EXERCISE DESCRIPTION:
Verbatim copy, pictures excluded: every line from the one with "This screenshot has height=554, width=915." through the final line of the data below, and no other line.

RECORDS FOR THIS EXERCISE:
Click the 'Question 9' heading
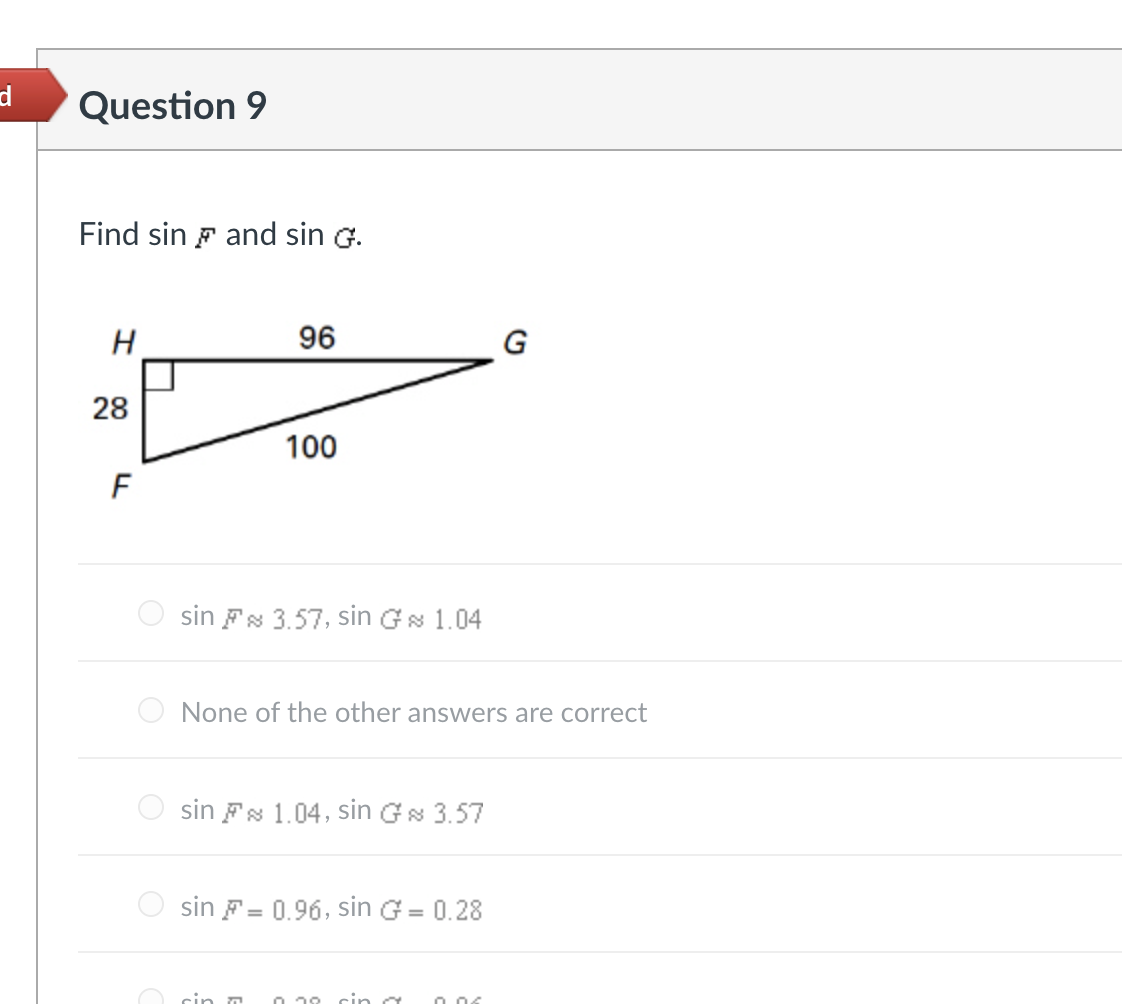1122x1004 pixels. point(173,105)
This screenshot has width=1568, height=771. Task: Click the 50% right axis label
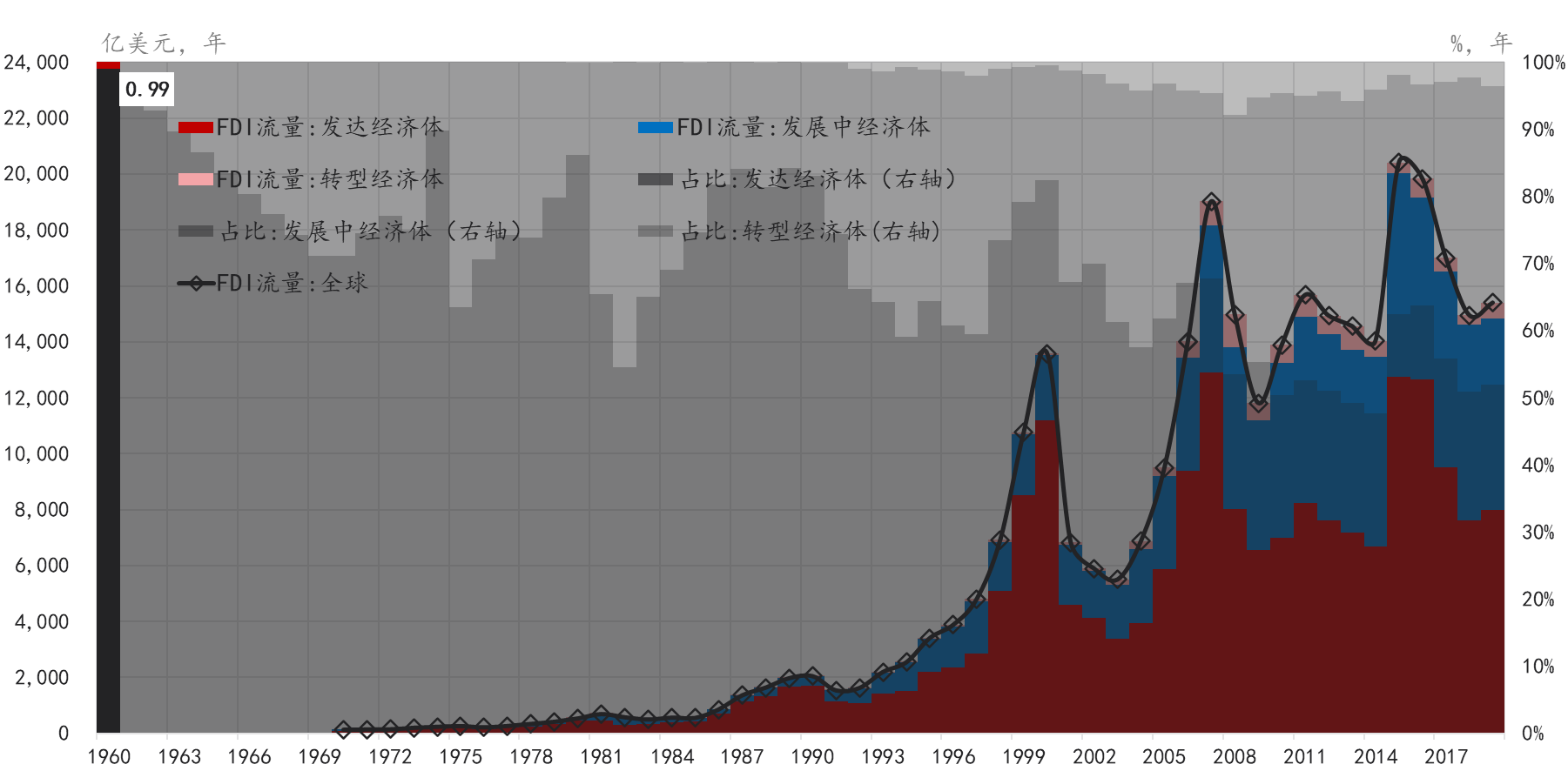click(x=1538, y=399)
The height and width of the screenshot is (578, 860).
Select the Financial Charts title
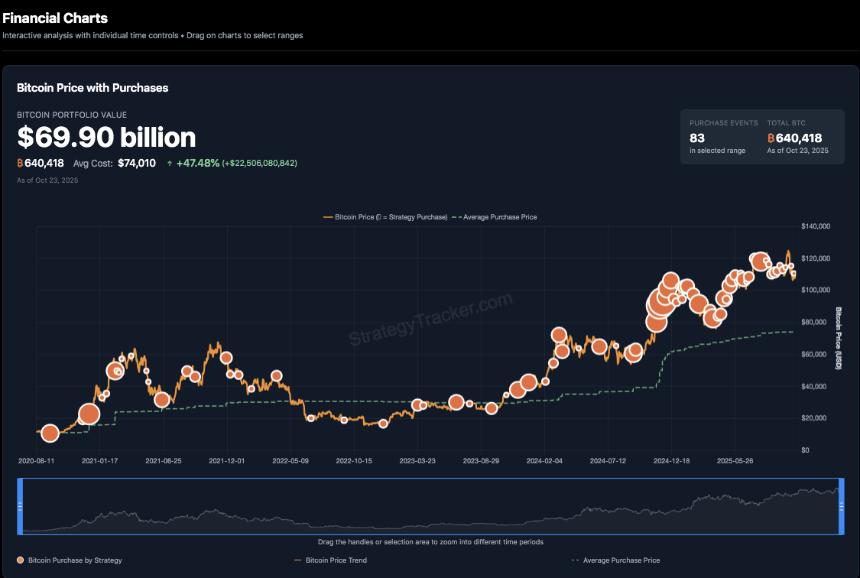[55, 17]
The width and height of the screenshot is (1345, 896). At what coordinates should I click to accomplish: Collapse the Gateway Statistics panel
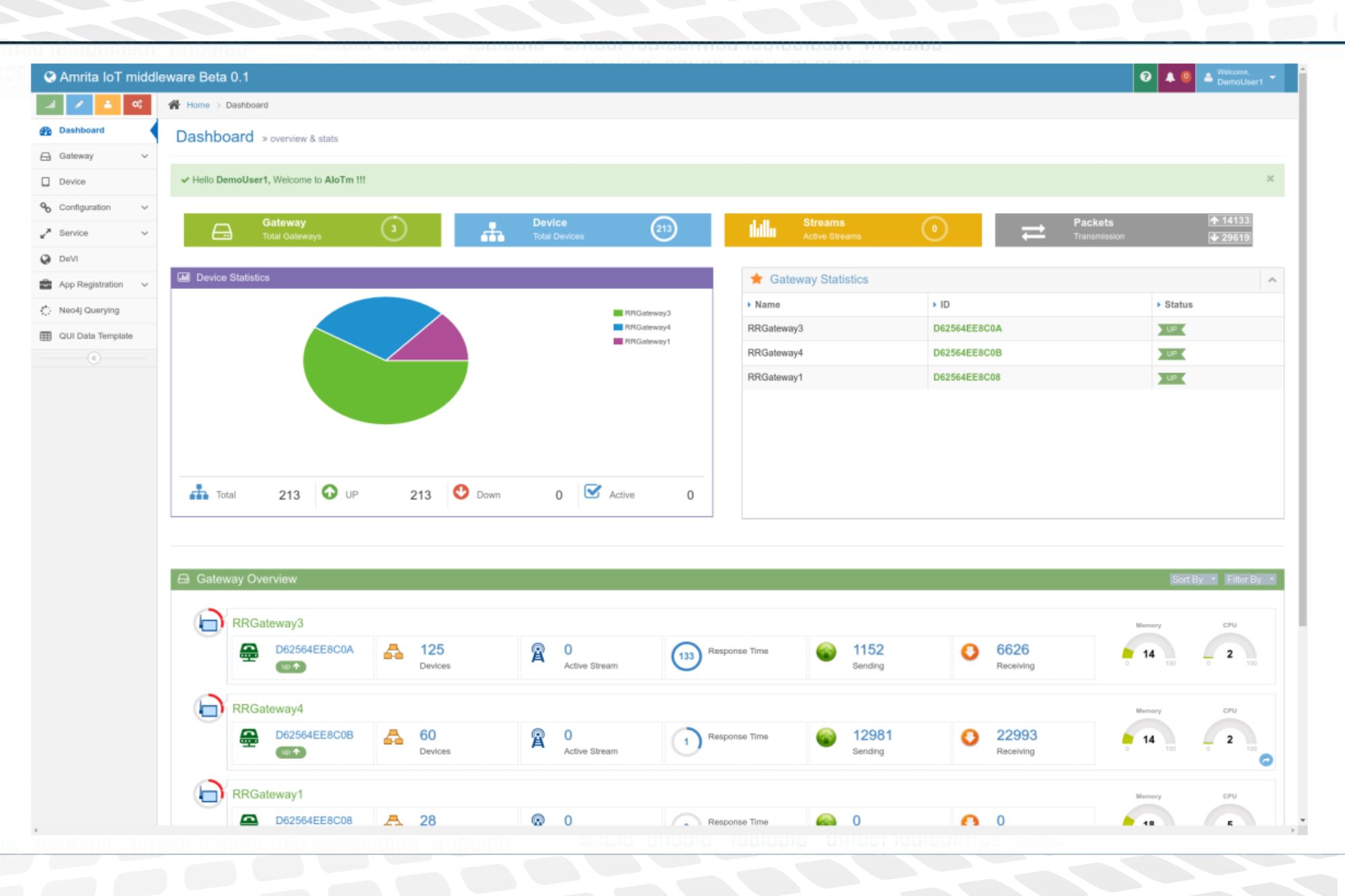tap(1272, 280)
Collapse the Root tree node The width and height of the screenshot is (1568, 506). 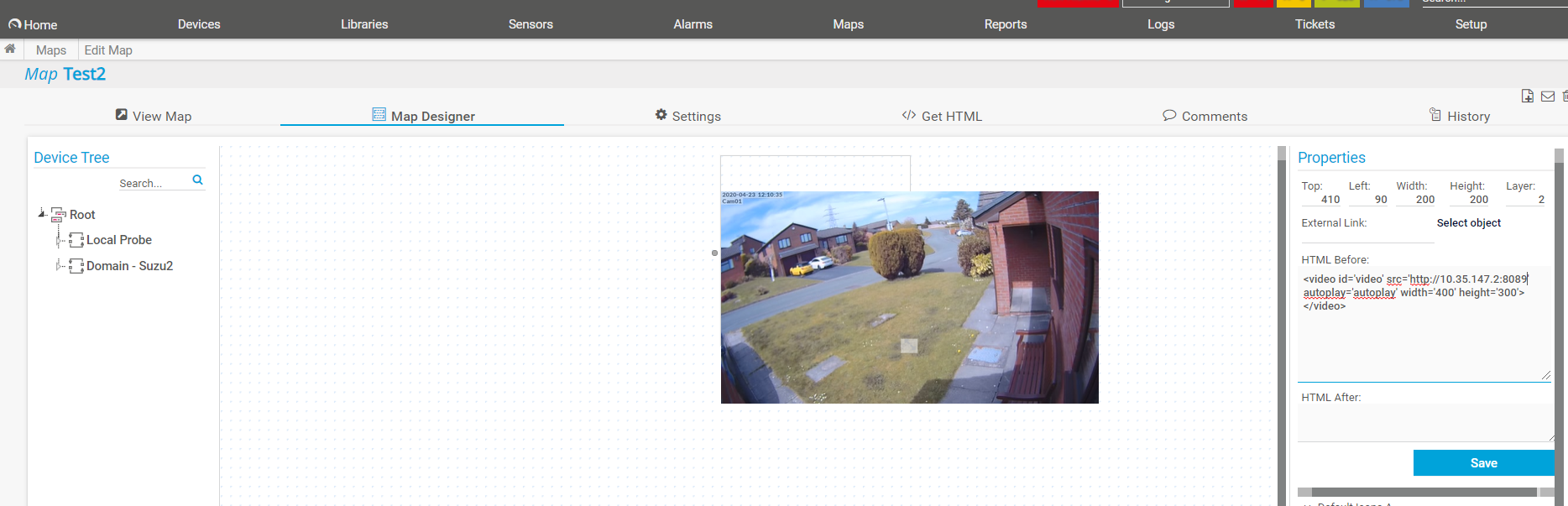pyautogui.click(x=41, y=214)
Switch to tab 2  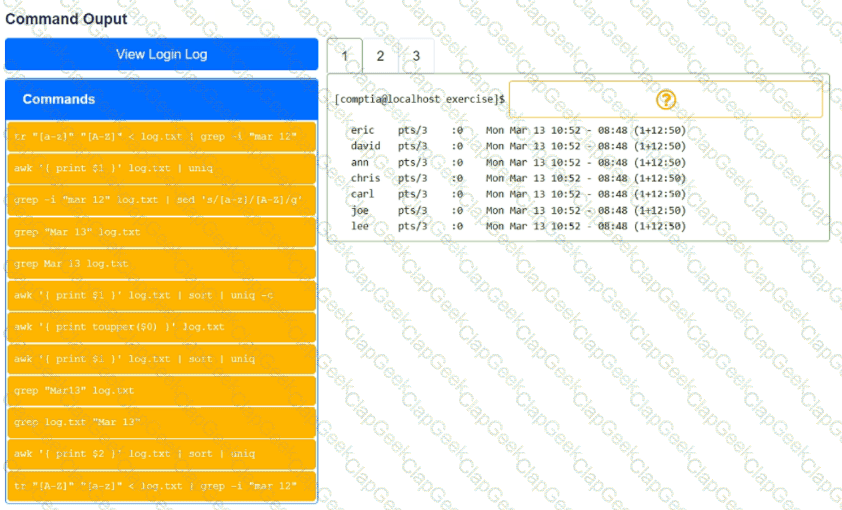click(x=380, y=56)
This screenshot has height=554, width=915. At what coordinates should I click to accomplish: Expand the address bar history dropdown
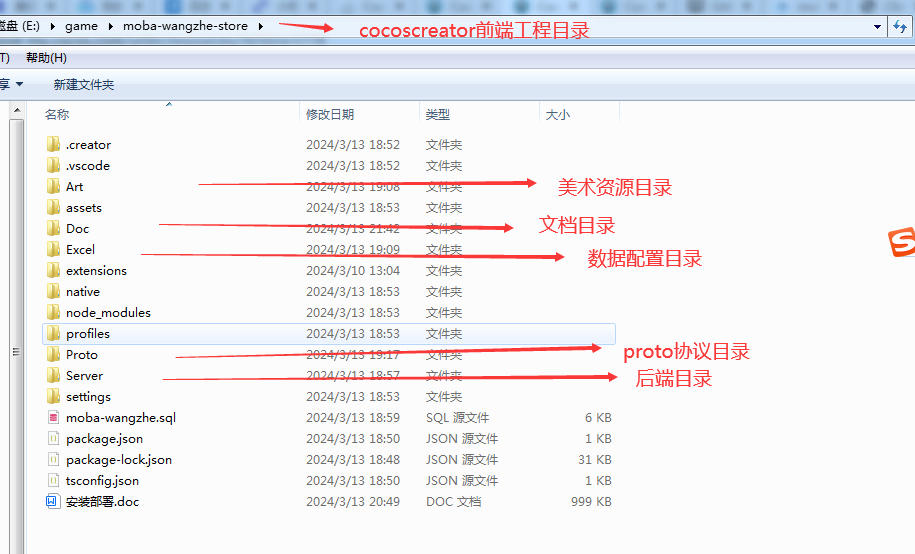pyautogui.click(x=877, y=26)
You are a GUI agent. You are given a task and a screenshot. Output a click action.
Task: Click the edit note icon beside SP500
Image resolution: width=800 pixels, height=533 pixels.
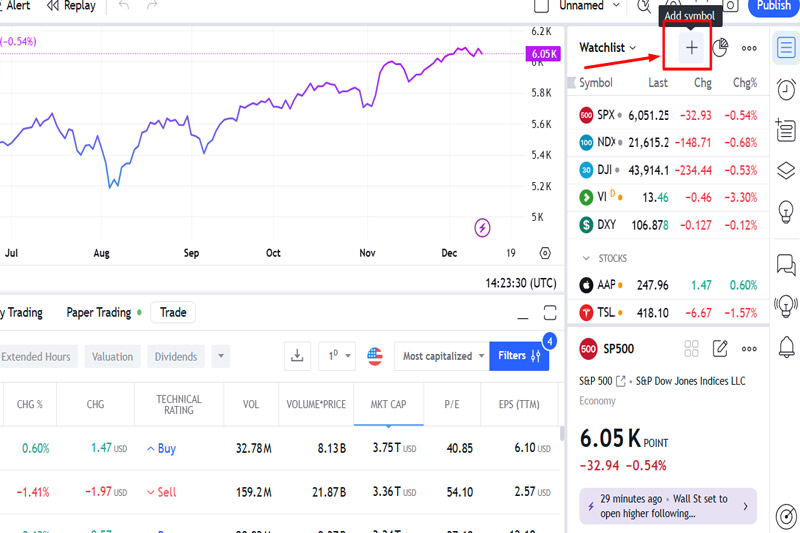tap(720, 349)
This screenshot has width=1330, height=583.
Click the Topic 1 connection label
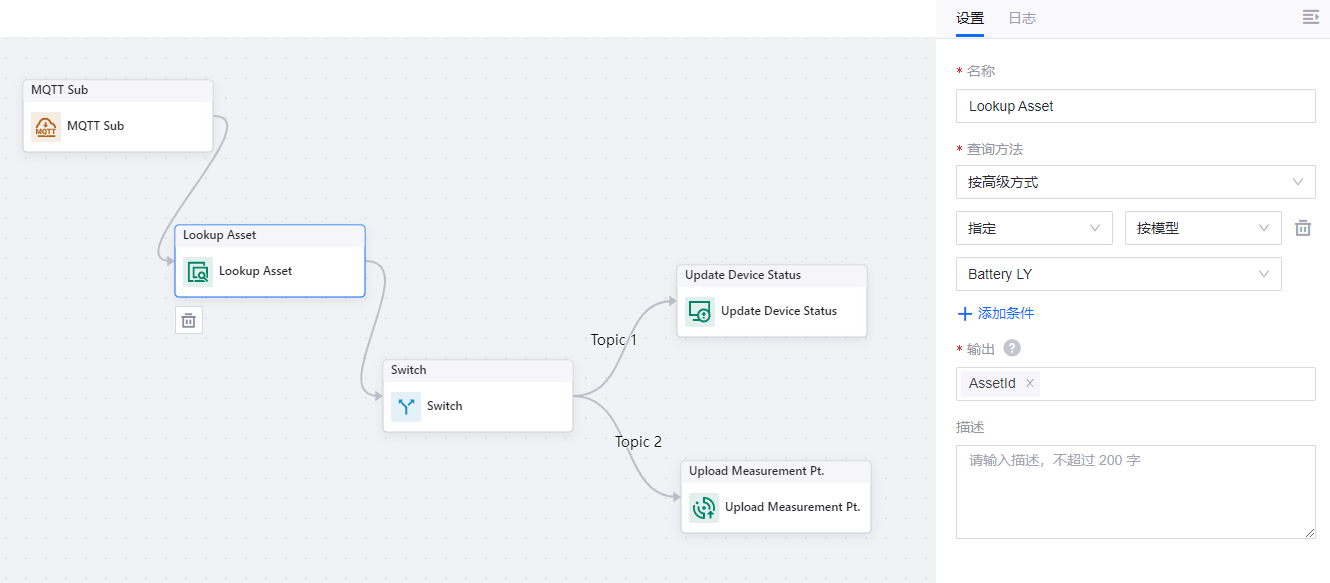coord(613,340)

RESULT OF THE TASK:
This screenshot has height=554, width=915. At what coordinates should I click to accomplish: Expand the address bar history dropdown
pyautogui.click(x=877, y=26)
You are a GUI agent. You are given a task and a screenshot. Output a click action.
Task: Click the edit note icon beside SP500
Image resolution: width=800 pixels, height=533 pixels.
tap(720, 349)
This screenshot has width=1330, height=583.
Click the Topic 1 connection label
coord(613,340)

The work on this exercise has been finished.